My mother texts me scripture every few Sundays. I delete them unread—not from anger but from a tenderness that I can no longer afford to think is genuine. Sometimes I catch myself humming hymns while washing dishes and have to turn on the radio to drown them out. "I Am a Child of God" was my favorite. Now it feels like a beautiful lie I told a younger version of myself who deserved better stories.
They painted Mormon heaven white: white temples, white garments, white veils, white walls in celestial rooms where everyone whispers in reverent terror. How fucking boring. Give me a paradise in bruised violets and paradox greens. Give me a God who laughs at our doctrine and says, "You thought I cared about coffee?" Give me a heaven where my gay friends don't have to marry women to enter, where my son doesn't need secret handshakes to find me after death, where my mother can love me without qualifying it with "despite your choices." Or give me nothing at all.
Here's what I know: I loved being Mormon. I loved the certainty, the community, the cosmic importance of every choice. I loved believing I was peculiar, chosen, set apart. I loved my mission, my temple marriage, my place in the great chain of ordinances stretching back to Adam.

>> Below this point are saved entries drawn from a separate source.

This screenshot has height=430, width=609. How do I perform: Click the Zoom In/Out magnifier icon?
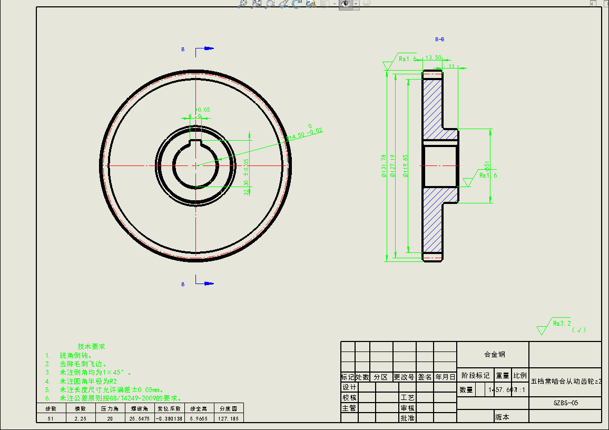pyautogui.click(x=270, y=3)
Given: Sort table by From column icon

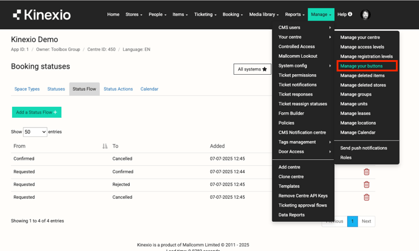Looking at the screenshot, I should [105, 146].
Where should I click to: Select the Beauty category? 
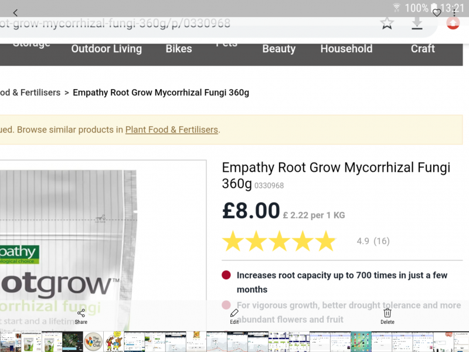pyautogui.click(x=279, y=49)
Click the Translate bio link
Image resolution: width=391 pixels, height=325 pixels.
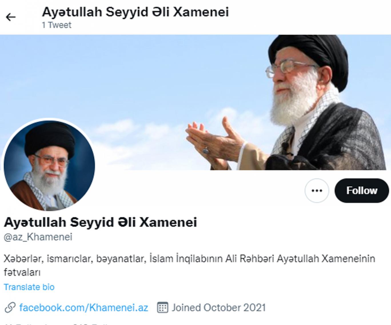pos(29,287)
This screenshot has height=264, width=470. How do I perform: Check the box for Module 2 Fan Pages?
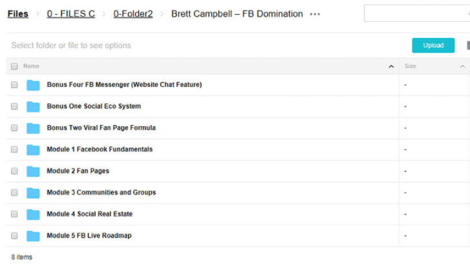14,171
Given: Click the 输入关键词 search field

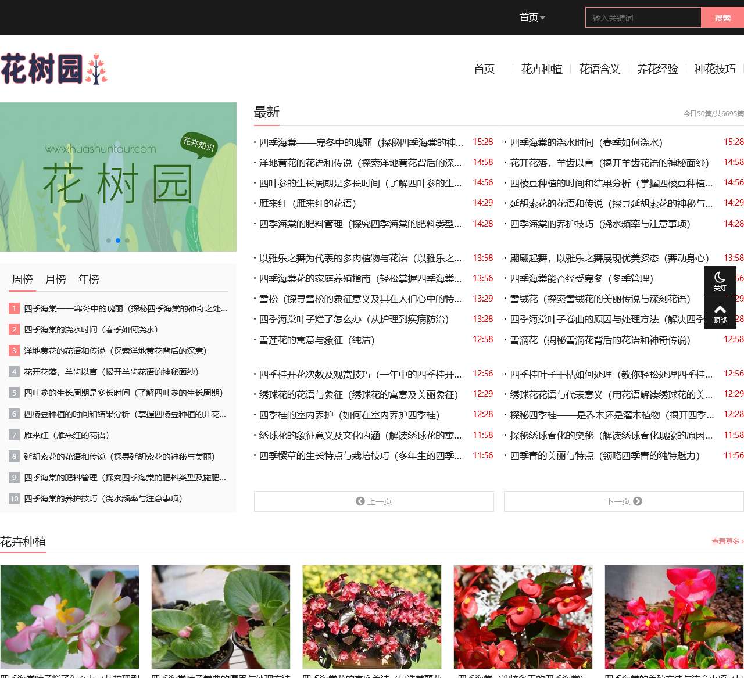Looking at the screenshot, I should tap(643, 18).
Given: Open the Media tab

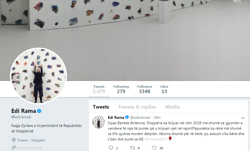Looking at the screenshot, I should coord(172,107).
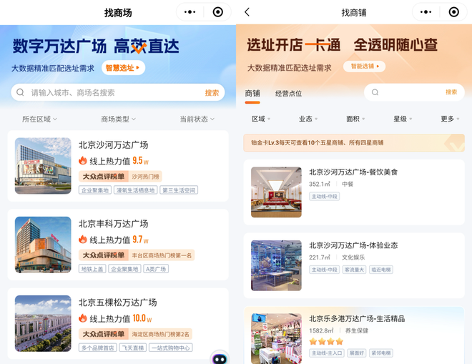The height and width of the screenshot is (364, 472).
Task: Expand the 面积 area filter
Action: click(356, 119)
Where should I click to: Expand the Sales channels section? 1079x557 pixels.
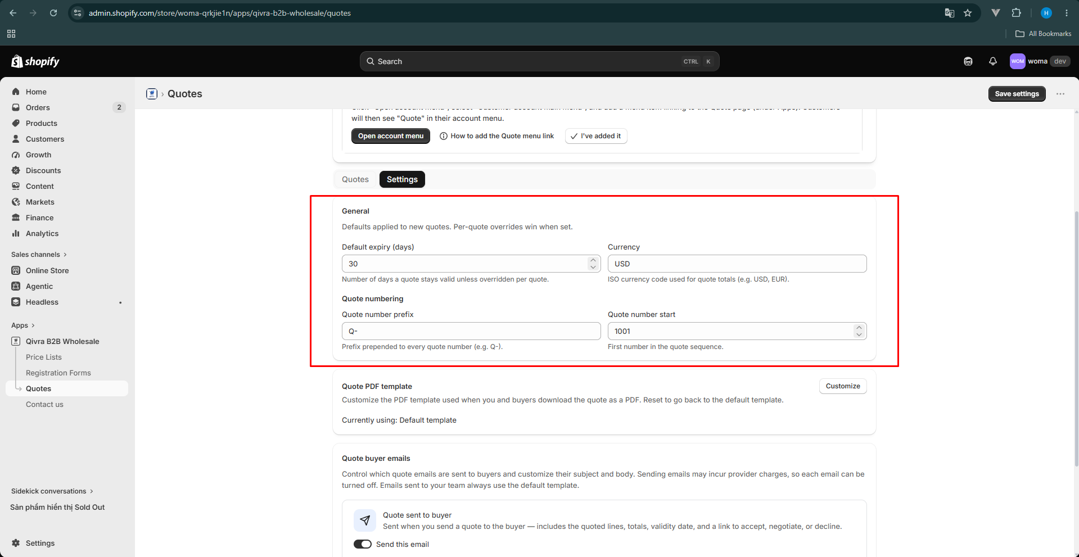click(39, 255)
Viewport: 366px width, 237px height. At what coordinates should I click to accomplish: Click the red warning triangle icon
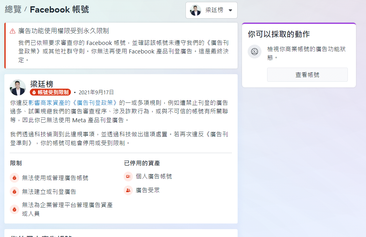coord(13,31)
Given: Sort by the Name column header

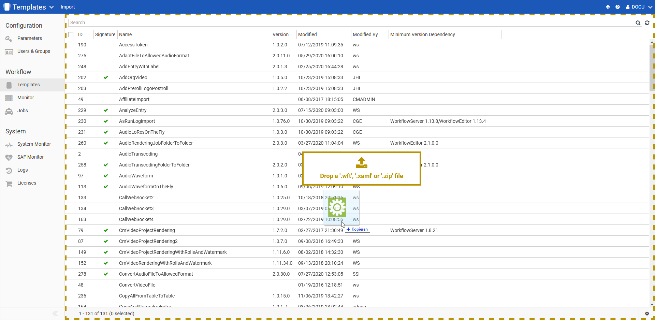Looking at the screenshot, I should tap(125, 34).
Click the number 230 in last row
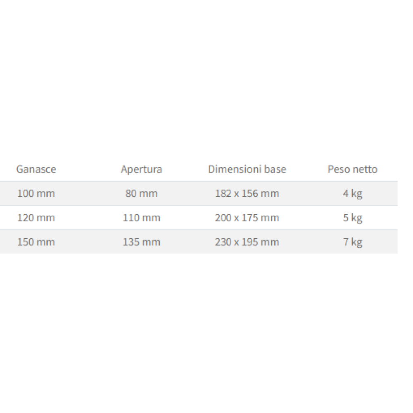Screen dimensions: 413x413 pyautogui.click(x=223, y=242)

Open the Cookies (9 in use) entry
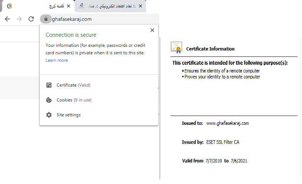click(x=74, y=100)
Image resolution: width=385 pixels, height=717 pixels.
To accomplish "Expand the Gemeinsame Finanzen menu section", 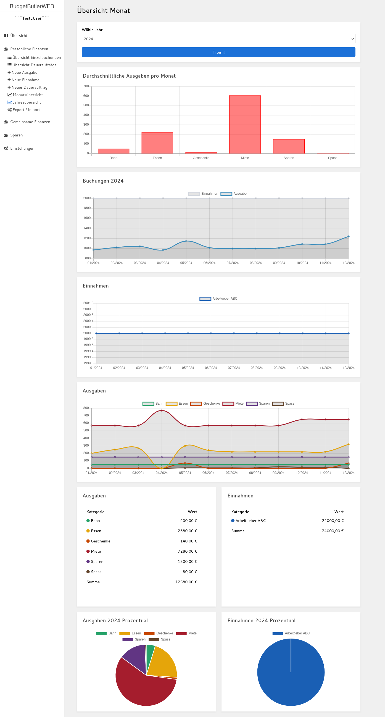I will click(x=30, y=122).
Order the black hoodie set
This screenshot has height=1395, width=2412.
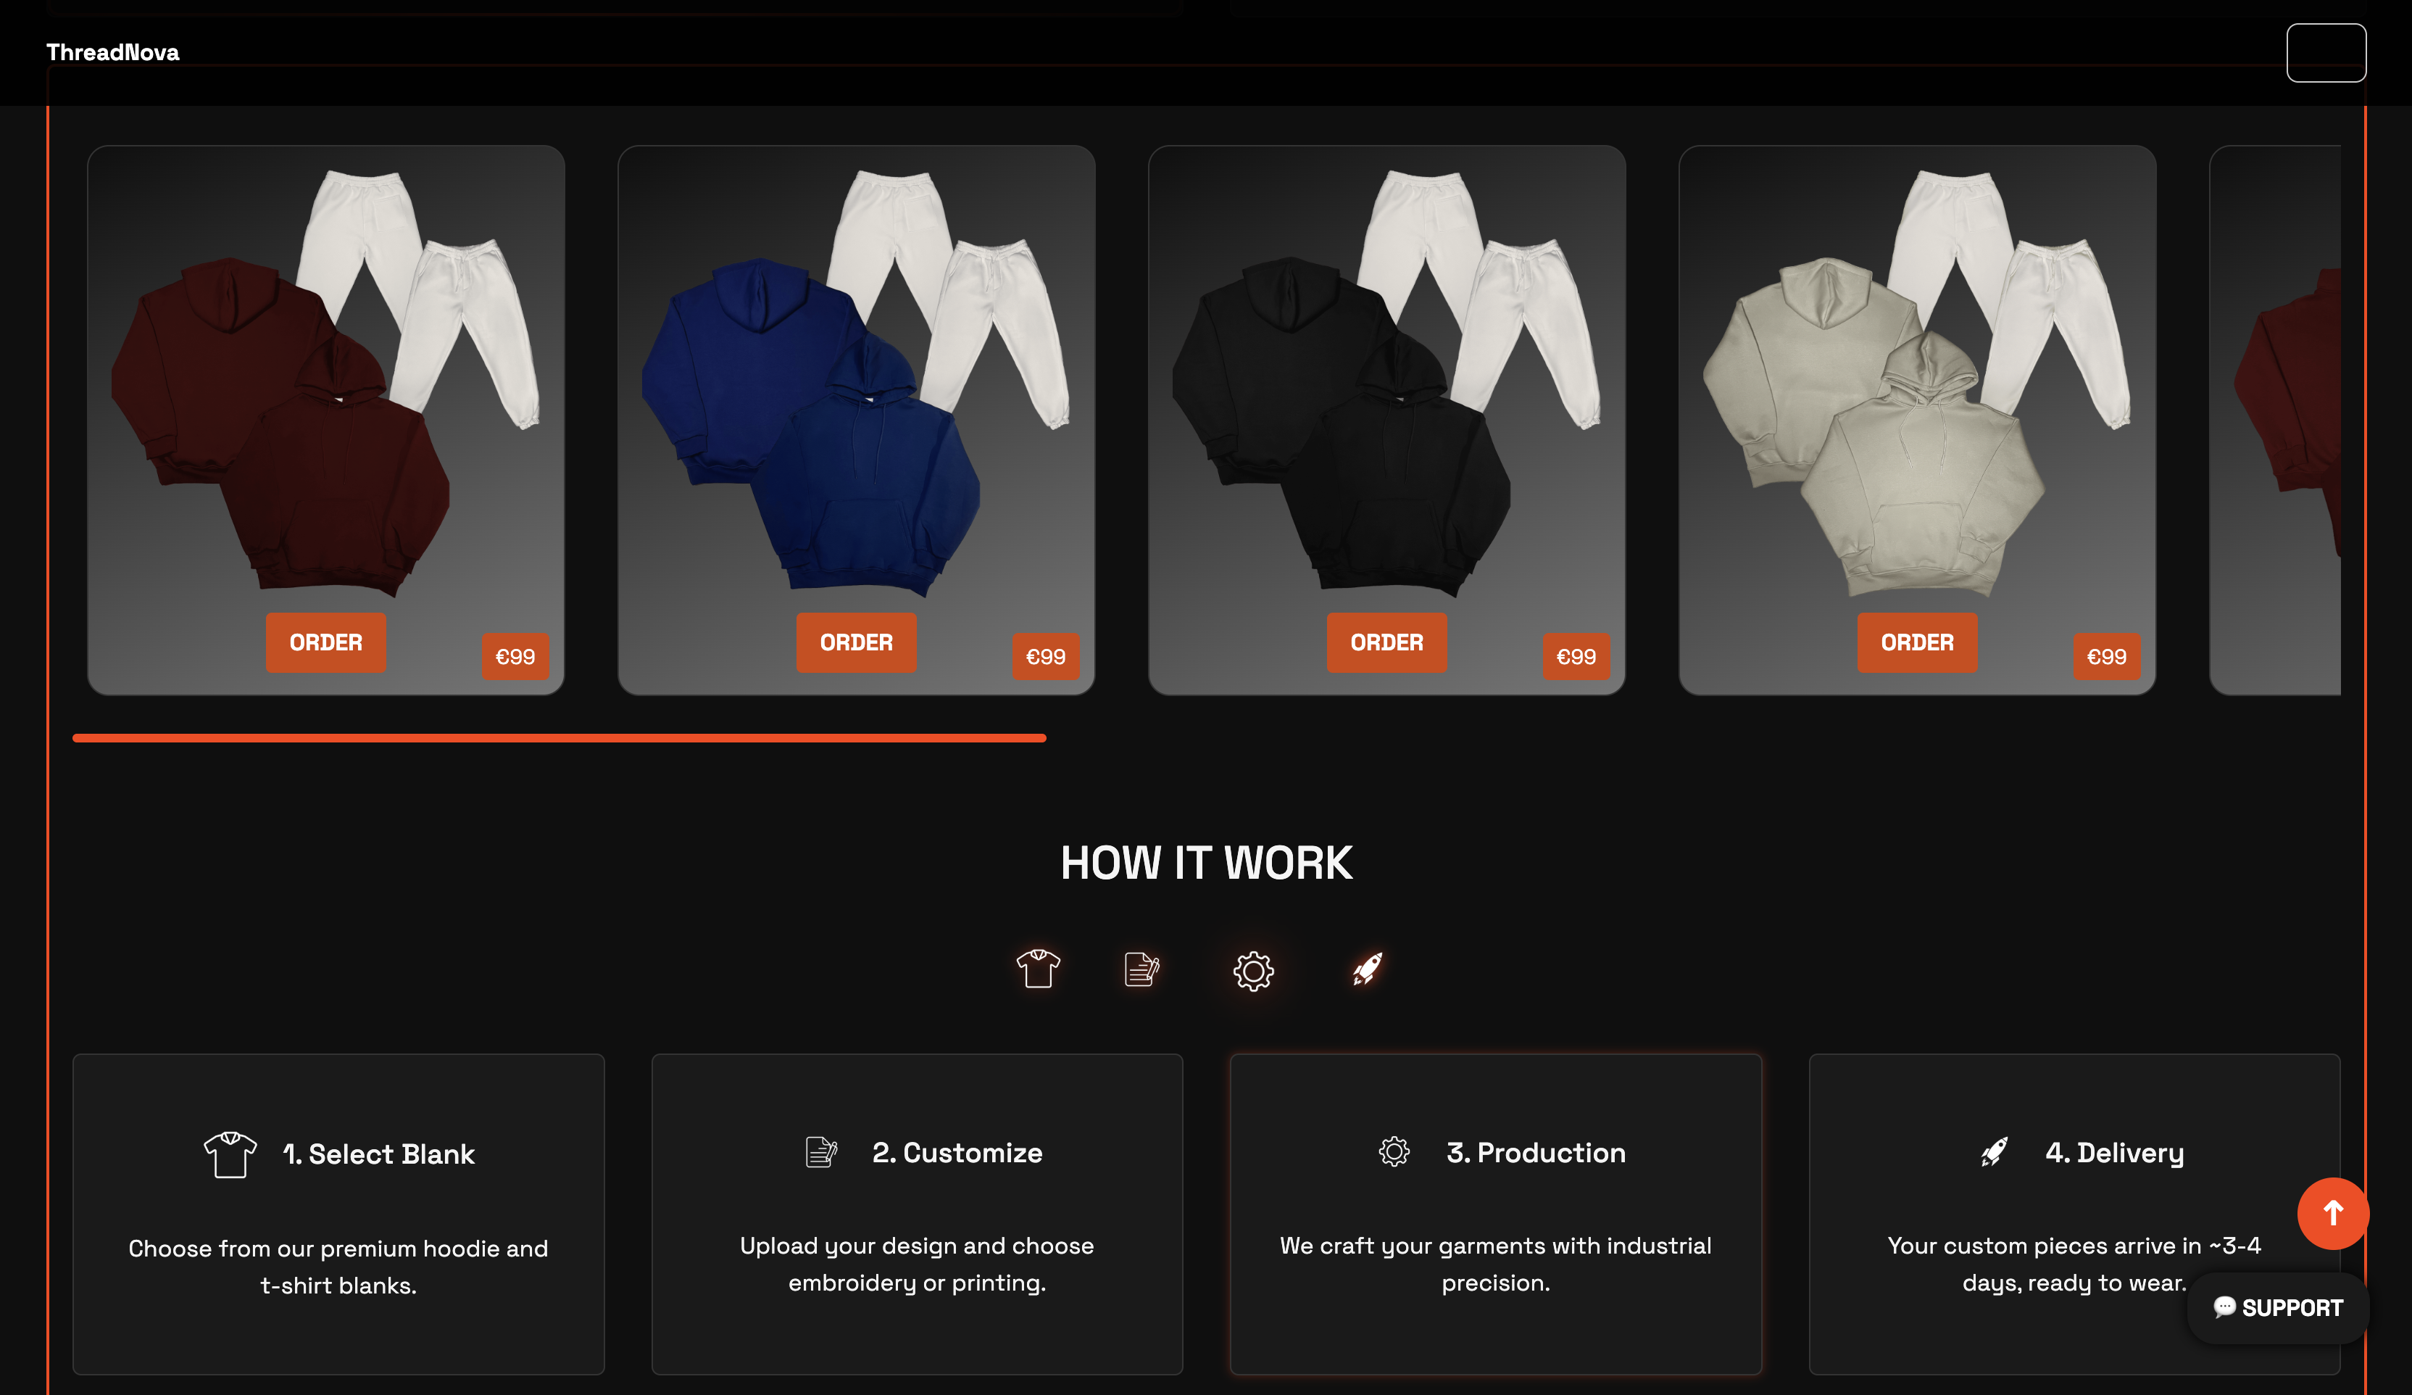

But I loved a lie. And when you discover you've been loving a lie, you face a choice: pretend you never learned the truth, or grieve what you've lost and move forward.
So I commit—quietly, stubbornly—to the path that offers the most truth, even if it's godless. When my son asks about death, I tell him: "Nobody really knows, but we get to be together now." When he asks about God, I say: "Some people need that story. We need different ones." When he turns eight and asks about baptism, I'll tell him the truth: that I was baptized at his age, and it felt like drowning, and I've been trying to surface ever since.
Better to greet hell with my son's hand in mine than enter heaven having taught him to fear his own questions. Better to fail Abraham's test than raise the knife. Better to break my mother's heart than my son's spirit.
Better hell in truth than heaven in white.